--- start of Passage shown ---

= Thomas Lister (Jesuit) =

English Jesuit writer

Thomas Lister (alias Thomas Butler) (born 1559, died probably before 1628) was an English Jesuit writer.

==Life==
Lister was born in Lancashire in northern England, the son of Christopher Lister, of Midhope, Yorkshire. He entered Douai College, in 1576. Having occasion to return to England, he was seized and imprisoned. He, however, obtained his release, and in 1579 was received into the English College, Rome. There, three years later, he joined the Society of Jesus in February, 1582–83.

He graduated in Divinity at Pont-à-Mousson in 1592. In 1596, he went on to the English mission, but was arrested in 1598 and endured a long incarceration.

Lister seems to have resided continuously in England. He is known to have stayed at Hindlip Hall and visited Warblington Castle. His death probably occurred shortly before 1628.

--- end of Passage shown ---
--- start of Material ---

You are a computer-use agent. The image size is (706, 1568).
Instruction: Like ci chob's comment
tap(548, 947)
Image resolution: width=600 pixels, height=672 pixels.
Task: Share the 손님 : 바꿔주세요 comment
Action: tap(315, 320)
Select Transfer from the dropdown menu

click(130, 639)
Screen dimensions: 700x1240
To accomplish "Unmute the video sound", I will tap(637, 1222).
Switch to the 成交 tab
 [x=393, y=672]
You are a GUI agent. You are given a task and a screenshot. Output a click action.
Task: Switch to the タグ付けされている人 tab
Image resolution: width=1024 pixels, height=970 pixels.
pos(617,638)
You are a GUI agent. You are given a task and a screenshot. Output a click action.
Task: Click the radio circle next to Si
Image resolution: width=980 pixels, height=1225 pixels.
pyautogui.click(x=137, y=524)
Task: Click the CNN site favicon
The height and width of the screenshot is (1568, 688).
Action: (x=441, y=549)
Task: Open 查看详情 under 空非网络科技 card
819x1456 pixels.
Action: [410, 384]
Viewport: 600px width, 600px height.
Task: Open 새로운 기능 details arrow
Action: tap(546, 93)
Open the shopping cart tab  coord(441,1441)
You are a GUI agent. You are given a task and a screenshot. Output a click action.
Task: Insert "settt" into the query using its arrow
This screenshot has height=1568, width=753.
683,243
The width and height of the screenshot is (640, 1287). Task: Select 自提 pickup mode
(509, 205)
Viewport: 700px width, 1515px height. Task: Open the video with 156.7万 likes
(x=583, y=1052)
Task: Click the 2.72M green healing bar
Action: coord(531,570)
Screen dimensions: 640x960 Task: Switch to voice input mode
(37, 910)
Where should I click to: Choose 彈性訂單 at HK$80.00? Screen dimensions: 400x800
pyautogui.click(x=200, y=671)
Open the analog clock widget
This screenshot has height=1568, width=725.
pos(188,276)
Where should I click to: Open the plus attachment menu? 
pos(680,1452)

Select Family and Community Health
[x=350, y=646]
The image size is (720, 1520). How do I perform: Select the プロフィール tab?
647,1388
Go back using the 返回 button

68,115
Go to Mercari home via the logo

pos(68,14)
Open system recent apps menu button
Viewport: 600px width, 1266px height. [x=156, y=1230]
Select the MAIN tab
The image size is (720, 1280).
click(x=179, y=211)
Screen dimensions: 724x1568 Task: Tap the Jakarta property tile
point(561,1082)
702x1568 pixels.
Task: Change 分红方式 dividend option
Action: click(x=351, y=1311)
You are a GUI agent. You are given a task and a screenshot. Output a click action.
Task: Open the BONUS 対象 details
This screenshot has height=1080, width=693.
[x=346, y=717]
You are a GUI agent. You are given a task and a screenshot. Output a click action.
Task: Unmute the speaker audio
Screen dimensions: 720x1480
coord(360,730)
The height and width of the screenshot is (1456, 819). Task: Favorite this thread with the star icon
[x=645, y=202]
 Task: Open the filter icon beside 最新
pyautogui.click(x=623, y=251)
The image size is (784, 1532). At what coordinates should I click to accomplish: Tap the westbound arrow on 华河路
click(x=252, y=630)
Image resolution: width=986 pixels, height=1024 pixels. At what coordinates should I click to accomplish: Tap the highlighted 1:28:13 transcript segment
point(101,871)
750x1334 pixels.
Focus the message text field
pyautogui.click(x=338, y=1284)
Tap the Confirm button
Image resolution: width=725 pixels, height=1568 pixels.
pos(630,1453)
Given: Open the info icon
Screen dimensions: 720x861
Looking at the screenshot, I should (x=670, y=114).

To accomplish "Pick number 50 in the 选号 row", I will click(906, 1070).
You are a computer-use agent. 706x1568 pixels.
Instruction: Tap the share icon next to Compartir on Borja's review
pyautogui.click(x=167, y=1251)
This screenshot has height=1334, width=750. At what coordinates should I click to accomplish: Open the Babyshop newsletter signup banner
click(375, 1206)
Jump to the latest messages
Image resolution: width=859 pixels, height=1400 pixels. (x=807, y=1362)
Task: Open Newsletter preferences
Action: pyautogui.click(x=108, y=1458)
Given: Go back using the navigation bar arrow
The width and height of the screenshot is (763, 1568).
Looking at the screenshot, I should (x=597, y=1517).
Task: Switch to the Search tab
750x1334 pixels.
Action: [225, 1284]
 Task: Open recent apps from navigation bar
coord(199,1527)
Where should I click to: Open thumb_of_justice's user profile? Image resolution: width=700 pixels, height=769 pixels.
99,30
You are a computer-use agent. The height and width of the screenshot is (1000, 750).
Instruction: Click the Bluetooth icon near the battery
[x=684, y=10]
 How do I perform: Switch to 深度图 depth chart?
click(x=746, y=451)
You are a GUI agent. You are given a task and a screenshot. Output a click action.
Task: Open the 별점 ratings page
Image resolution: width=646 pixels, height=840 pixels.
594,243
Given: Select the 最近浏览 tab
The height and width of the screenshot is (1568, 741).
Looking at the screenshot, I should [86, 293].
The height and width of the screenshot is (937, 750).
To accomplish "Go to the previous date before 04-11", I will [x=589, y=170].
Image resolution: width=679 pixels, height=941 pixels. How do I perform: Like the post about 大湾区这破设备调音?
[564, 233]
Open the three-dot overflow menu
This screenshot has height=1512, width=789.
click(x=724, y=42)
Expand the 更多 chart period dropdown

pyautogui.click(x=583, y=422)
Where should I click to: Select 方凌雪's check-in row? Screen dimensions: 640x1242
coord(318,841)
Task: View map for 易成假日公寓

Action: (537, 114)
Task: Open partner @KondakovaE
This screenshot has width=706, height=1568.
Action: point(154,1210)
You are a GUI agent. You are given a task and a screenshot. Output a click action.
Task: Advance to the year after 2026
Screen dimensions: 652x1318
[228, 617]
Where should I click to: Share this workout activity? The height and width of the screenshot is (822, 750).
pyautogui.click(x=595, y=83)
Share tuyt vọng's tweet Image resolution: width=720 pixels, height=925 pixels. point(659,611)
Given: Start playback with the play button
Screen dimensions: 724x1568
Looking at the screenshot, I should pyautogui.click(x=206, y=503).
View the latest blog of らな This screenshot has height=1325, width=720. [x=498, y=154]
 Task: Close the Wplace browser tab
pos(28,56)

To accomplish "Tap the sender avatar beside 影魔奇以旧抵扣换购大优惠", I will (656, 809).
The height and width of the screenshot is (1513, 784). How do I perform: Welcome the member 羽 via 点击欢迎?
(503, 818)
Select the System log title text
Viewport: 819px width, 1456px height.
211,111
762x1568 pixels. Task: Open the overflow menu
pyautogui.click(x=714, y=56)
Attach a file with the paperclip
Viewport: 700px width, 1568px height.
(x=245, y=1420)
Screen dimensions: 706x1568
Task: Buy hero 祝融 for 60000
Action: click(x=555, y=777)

--- end of Material ---

## [What is asked]
a – According to the Thomas Lister article, in what year was he received into the English College, Rome?
b – In the Thomas Lister article, switch "Lancashire" to "Cheshire" in the part starting with "Thomas Lister (alias" and going on through "a long incarceration.".
c – Translate this sentence from the Thomas Lister article into French: "He graduated in Divinity at Pont-à-Mousson in 1592."

## [Replies]
a – 1579

b –
Thomas Lister (alias Thomas Butler) (born 1559, died probably before 1628) was an English Jesuit writer.

==Life==
Lister was born in Cheshire in northern England, the son of Christopher Lister, of Midhope, Yorkshire. He entered Douai College, in 1576. Having occasion to return to England, he was seized and imprisoned. He, however, obtained his release, and in 1579 was received into the English College, Rome. There, three years later, he joined the Society of Jesus in February, 1582–83.

He graduated in Divinity at Pont-à-Mousson in 1592. In 1596, he went on to the English mission, but was arrested in 1598 and endured a long incarceration.

c – Il obtint son diplôme en théologie à Pont-à-Mousson en 1592.